= AIM OF THE EXERCISE =
Write all of the lines below out again, exactly as they stand.

= Saved entries =
★ ★ ★ ★ ★ ★ ★
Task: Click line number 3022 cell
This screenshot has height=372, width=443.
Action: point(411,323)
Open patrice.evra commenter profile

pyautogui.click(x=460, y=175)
★ ★ ★ ★ ★ ★ ★
= RESPONSE TO THE TASK =
Task: Click line number 3022 cell
This screenshot has height=372, width=443.
Action: point(411,323)
Open patrice.evra commenter profile

pyautogui.click(x=460, y=175)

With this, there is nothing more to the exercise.